## PROBLEM STATEMENT
How many lines in the rows below contain the word "what", with case counting? Reply with only the number.

## AVAILABLE DATA
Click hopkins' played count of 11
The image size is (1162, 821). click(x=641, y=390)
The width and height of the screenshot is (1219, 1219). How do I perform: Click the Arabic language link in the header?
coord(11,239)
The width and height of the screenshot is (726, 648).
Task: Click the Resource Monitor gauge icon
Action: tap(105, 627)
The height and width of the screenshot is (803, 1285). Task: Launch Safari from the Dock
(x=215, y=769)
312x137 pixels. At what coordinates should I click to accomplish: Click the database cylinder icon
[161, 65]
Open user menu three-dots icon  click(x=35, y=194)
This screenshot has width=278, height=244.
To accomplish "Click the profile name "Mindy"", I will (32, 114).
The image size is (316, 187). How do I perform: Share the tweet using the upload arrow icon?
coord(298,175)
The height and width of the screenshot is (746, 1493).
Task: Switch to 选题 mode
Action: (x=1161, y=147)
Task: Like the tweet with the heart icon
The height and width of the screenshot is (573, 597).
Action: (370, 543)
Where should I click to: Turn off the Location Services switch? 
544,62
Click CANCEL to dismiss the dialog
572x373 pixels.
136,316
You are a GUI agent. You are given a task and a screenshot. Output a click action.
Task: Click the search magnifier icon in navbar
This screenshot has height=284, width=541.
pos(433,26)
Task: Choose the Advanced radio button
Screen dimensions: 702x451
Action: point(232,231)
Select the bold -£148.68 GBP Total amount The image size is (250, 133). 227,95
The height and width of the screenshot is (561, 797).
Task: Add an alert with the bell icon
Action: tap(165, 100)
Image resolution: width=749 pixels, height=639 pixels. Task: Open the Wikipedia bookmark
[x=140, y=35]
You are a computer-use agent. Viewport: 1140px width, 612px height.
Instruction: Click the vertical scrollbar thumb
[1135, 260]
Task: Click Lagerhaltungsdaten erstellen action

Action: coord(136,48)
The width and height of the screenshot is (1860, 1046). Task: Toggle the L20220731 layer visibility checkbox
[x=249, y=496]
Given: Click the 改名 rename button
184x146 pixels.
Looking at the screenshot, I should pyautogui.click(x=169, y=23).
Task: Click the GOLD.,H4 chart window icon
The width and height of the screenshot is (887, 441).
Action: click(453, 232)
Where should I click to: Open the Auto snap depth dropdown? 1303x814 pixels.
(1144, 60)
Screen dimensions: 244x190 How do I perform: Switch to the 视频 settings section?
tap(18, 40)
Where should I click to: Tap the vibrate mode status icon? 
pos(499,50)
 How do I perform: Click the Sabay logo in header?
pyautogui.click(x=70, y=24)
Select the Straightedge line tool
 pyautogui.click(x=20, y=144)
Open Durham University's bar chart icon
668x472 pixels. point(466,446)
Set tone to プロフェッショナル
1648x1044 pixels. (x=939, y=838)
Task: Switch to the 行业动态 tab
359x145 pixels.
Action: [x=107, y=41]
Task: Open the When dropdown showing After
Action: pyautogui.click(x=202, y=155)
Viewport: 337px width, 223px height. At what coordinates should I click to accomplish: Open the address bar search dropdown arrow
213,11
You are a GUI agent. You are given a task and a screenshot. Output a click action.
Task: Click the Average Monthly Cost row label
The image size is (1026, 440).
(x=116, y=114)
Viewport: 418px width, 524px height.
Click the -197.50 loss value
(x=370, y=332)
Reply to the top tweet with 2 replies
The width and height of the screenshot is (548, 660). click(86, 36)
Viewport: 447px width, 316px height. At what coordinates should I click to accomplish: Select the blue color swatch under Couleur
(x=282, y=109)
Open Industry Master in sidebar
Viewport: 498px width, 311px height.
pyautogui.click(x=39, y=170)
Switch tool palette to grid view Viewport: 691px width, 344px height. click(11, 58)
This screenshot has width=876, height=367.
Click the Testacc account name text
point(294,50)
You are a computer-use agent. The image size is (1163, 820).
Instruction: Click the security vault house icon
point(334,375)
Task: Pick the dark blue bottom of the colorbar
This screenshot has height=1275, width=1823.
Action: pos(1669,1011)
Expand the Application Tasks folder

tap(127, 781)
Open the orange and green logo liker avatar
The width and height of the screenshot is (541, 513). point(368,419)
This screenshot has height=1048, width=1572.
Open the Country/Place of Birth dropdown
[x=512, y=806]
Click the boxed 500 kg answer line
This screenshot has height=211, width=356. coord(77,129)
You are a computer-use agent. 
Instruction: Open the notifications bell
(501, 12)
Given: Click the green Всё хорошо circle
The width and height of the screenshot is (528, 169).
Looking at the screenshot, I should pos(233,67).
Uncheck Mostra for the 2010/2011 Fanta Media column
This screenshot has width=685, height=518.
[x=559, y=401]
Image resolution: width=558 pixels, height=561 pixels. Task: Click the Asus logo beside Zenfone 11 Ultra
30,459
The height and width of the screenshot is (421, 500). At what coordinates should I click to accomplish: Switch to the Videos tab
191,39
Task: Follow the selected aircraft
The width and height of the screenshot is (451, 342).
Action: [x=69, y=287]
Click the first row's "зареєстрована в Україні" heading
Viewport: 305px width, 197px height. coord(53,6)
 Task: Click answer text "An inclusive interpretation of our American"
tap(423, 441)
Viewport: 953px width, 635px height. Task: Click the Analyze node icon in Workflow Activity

## TASK OUTPUT
4